# Dataset entries:
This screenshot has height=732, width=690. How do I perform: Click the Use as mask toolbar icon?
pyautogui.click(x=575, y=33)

---

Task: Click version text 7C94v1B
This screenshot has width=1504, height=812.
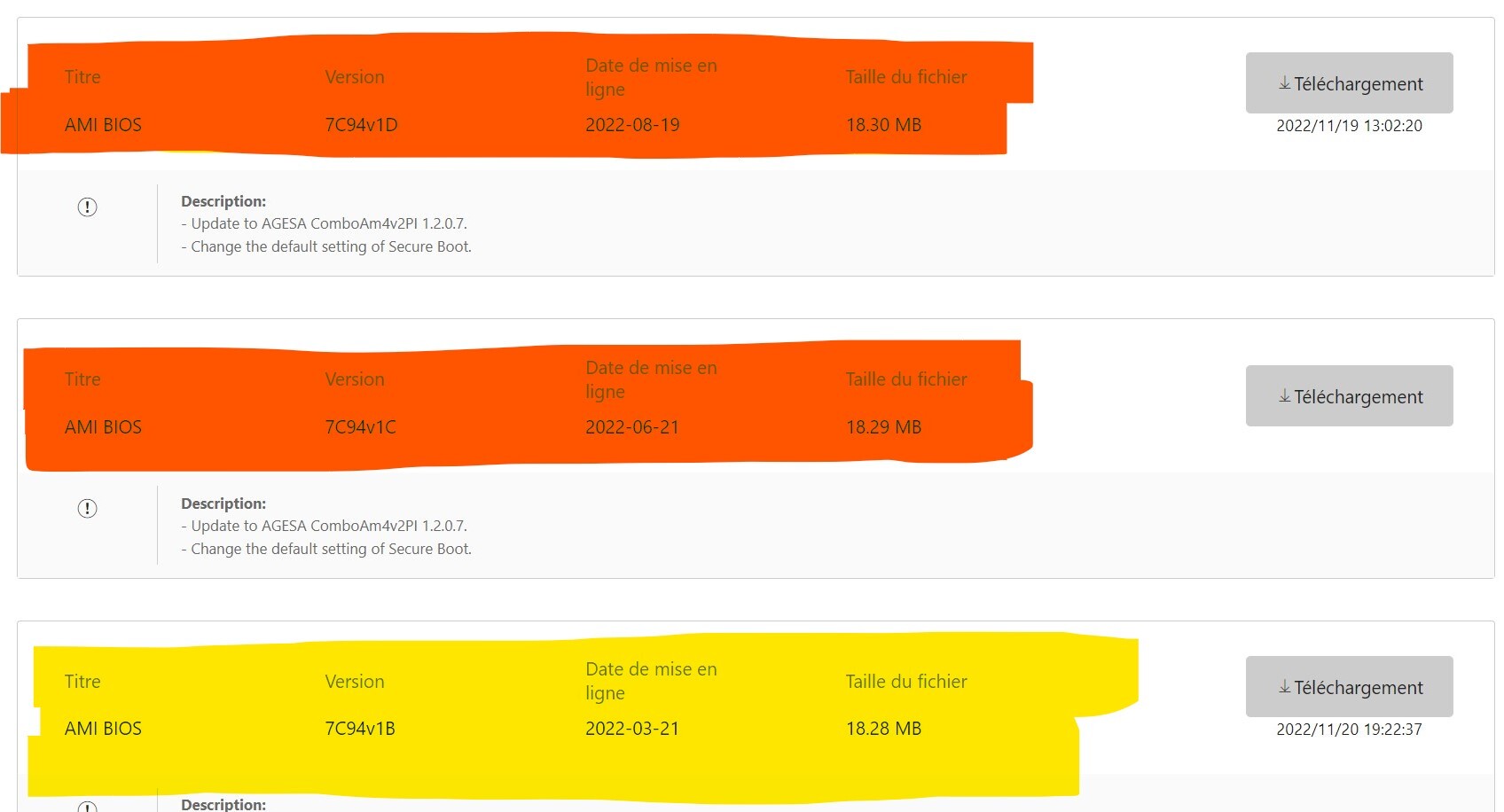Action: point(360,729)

# Given instruction:
Begin at the line that has "Task: Click version text 7C94v1B" and stop after the line that has "Action: point(360,729)". Reproduce those lines with "version text" swapped for "build string", leave everything else as is, and omit the pictures.

# Exercise answer:
Task: Click build string 7C94v1B
This screenshot has width=1504, height=812.
Action: point(360,729)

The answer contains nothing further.